Returnal still hasn’t been matched, 5 years later


For many players, Returnal is a roguelike so punishing that it’s hard to stick with. For those who actually break through, however, it’s something closer to a trance, a dark and deep meditation on pain and guilt. Five years later, I still find myself haunted by Returnal’s punishing combat, but even more so by its chilling narrative.

In Returnal, you play as Selene, a deep-space scout who crash-lands on the hostile alien planet Atropos while investigating a mysterious signal known as “White Shadow.” She wakes up from the crash and quickly finds her own corpse, realizing that she’s trapped in a time loop where every death resets the world. You’ll recognize individual combat zones, enemies, and the gear you collect, but the way it’s all stitched together is randomized. In this roguelike structure, progress isn’t even incremental. It’s literally just how far you can get before you inevitably, repeatedly, brutally die. Experience isn’t mechanical. It’s literal. You learn how it all fits together, remember how enemies move, and learn how various mechanics interact. A select few impactful permanent upgrades mark the only real means of progression.

From the beginning, Returnal demands that you ignore your instincts. You can try to dodge away from enemy fire or even to the side, but more often than not, you’ll still get hit. Because enemies don’t take potshots at you. It’s a bullet-hell where they fire torrents of plasma. That’s where the game teaches you the first big lesson: you need to dodge through the oncoming hail and close the distance between you and the threat if you want to survive. It’s counterintuitive in a way that reminds me of a FromSoftware game. So often, the best way to handle a huge threat is to stand close enough that they can’t get a proper bearing on your position. The best defense is a good offense, and distance is the mind killer.

That tension permeates many of the game’s other systems. Much like the setting, they feel scary at first, almost like traps. But leaning in is the only way to survive. There are Parasites — literal parasitic alien organisms — that give you some kind of perk at the expense of a debuff. Then there’s Malignancy, an infection that plagues some items you find. Do you risk claiming the resource even though there’s a chance you’ll get hit with some kind of Malfunction? Every instinct tells the logical player to avoid these things. But the vision of a Selene who succeeds in Returnal is one that defeats the game’s final boss with almost a dozen parasites clinging to her body as she gasps for air. A strong run requires power spikes you can only get from Parasites and Malignancy.

returnal selene with parasites
An image of Selene during a late-game cutscene with a bunch of Parasites clining to her body.
Image: Housemarque/Sony

All of this resonates with Returnal’s narrative themes quite cleanly. With Selene as your proxy, you initially assume her journey is about escaping this planet. But the further you get, you both begin to question the real nature of this world — and Selene’s sanity. Is any of this even real? Is Selene’s guilt over some past tragedy making her psychotic? Could she be trapped in some kind of literal hell as punishment for her sins?

Instead of focusing on escape, the story evolves into one of Selene accepting her fate and diving ever deeper into the nightmare to understand her psyche. Because so much of what we’re shown reeks of symbolism and metaphor, it’s not even made clear whether the only way out is through. There is simply no other choice. But confronting that darkness at the deepest depths, whether that’s at the center of the planet or deep in Selene’s mind, can only be done by leaning in for the dive.

***

▶ PROBLEMS TO WORK ON
1: Return the stretch of the Returnal article from "All of this" through "for her sins?".
2: According to the Returnal article, why should the player dodge through incoming enemy fire toward the threat instead of dodging away from it?

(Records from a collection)
***

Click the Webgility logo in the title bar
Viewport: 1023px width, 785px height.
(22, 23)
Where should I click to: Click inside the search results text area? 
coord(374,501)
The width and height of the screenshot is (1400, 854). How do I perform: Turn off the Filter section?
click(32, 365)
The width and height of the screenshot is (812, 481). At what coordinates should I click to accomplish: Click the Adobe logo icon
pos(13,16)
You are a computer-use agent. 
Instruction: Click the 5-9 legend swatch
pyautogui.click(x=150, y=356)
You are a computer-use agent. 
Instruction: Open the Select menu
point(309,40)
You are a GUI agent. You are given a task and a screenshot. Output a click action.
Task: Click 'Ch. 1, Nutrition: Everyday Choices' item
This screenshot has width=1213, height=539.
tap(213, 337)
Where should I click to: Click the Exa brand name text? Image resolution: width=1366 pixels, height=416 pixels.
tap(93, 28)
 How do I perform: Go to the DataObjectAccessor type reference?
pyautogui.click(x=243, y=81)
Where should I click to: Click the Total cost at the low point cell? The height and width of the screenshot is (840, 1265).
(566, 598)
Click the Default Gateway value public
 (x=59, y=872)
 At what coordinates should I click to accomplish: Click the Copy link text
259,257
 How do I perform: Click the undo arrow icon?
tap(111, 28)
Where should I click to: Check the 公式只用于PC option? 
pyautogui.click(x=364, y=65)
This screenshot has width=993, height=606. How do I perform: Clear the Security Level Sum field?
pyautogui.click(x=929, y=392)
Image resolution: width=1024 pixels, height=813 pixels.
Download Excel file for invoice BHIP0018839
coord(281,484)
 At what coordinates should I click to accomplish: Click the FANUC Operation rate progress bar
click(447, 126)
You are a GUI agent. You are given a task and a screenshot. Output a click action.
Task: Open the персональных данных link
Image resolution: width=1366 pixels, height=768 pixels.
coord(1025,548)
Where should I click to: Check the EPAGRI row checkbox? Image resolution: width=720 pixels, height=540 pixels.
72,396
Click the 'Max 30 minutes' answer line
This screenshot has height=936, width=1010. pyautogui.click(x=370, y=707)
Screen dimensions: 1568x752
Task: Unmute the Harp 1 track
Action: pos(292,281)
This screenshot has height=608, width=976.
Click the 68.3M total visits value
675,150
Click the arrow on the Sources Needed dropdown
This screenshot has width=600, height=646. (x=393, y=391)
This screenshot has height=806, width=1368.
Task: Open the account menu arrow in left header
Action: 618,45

***

▶ RESPONSES
1:
All of this resonates with Returnal’s narrative themes quite cleanly. With Selene as your proxy, you initially assume her journey is about escaping this planet. But the further you get, you both begin to question the real nature of this world — and Selene’s sanity. Is any of this even real? Is Selene’s guilt over some past tragedy making her psychotic? Could she be trapped in some kind of literal hell as punishment for her sins?

2: Enemies fire torrents of plasma rather than single shots, so dodging away or to the side usually still gets you hit. Closing the distance puts you near enough that the enemy can't get a proper bearing on your position.